Какой любовью пользовался он за эти достоинства, нетрудно представить. О сенаторских постановлениях я не говорю, так как их могут считать вынужденными или льстивыми. Всадники римские добровольно и по общему согласию праздновали его день рождения каждый год два дня подряд. Люди всех сословий по обету ежегодно бросали в Курциево озеро монетку за его здоровье. А на новый год приносили ему подарки на Капитолий, даже если его и не было в Риме; на эти средства он потом купил и поставил по всем кварталам дорогостоящие статуи богов — Аполлона-Сандалиария, Юпитера-Трагеда и других. На восстановление его палатинского дома, сгоревшего во время пожара, несли деньги и ветераны, и декурии, и трибы, и отдельные граждане всякого разбора, добровольно и кто смог; но он едва прикоснулся к этим кучам денег и взял не больше, чем по денарию из каждой. При возвращении из провинции, его встречали не только добрыми пожеланиями, но и пением песен. Следили даже за тем, чтобы в день его въезда в город никогда не совершались казни.
Имя отца отечества было поднесено ему всем народом внезапно и единодушно.
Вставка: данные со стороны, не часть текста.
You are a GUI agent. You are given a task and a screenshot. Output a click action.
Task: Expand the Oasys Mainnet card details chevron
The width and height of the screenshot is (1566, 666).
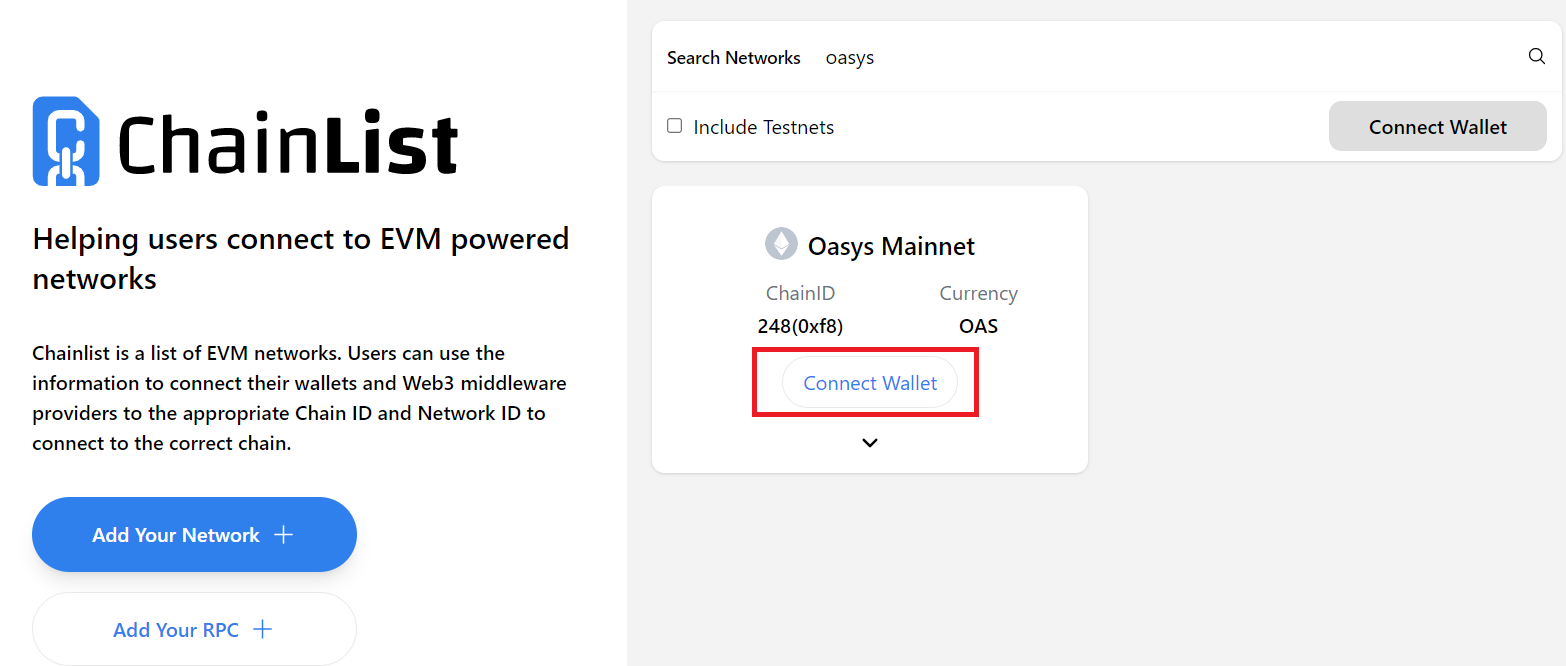coord(870,443)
Первым это сделали плебеи, отправив ему посольство в Анций, а после его отказа — приветствуя его в Риме при входе в театр огромной толпой и в лавровых венках; вслед за ним и сенат высказал свою волю, но не в декрете и не общим криком, а в выступлении Валерия Мессалы. По общему поручению он сказал так:«Да сопутствует счастье и удача тебе и дому твоему Цезарь Август! Такими словами молимся мы о вековечном благоденствии и ликовании всего государства: ныне сенат в согласии с римским народом поздравляет тебя отцом отечества!» Август со слезами на глазах отвечал ему такими словами: привожу их в точности, как и слова Мессалы: «Достигнув исполнения моих желаний, о чем еще могу я молить бессмертных богов, отцы сенаторы, как не о том, чтобы это ваше единодушие сопровождало меня до скончания жизни!»
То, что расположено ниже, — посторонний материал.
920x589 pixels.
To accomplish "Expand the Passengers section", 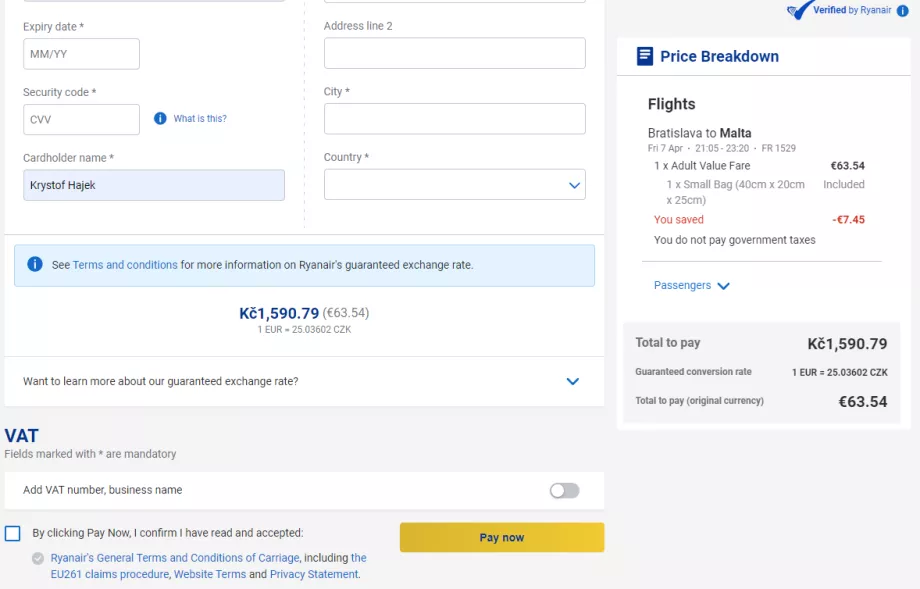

Но к этому возвеличиванию Октаваин шел, сохраняя видимость карьеры равного среди равных. В течение нескольких лет он избирался консулом (в общей сложности он был консулом тринадцать раз). Помимо этого он, по постановлению сената еще с 36 г. до н. э. имел трибунскую власть, которая давала ему право распоряжаться всеми гражданскими делами в Риме.
Позже он получил власть проконсульскую.
Он также был верховным судьей всех римских граждан. Как и сенат, он имел право выдвигать кандидатов в магистраты. Следует отметить, что его кандидаты баллотировались вне очереди и, конечно, имели все шансы быть избранными. Для этого он также использовал свой авторитет, как мы смогли убедиться из цитаты римского историка.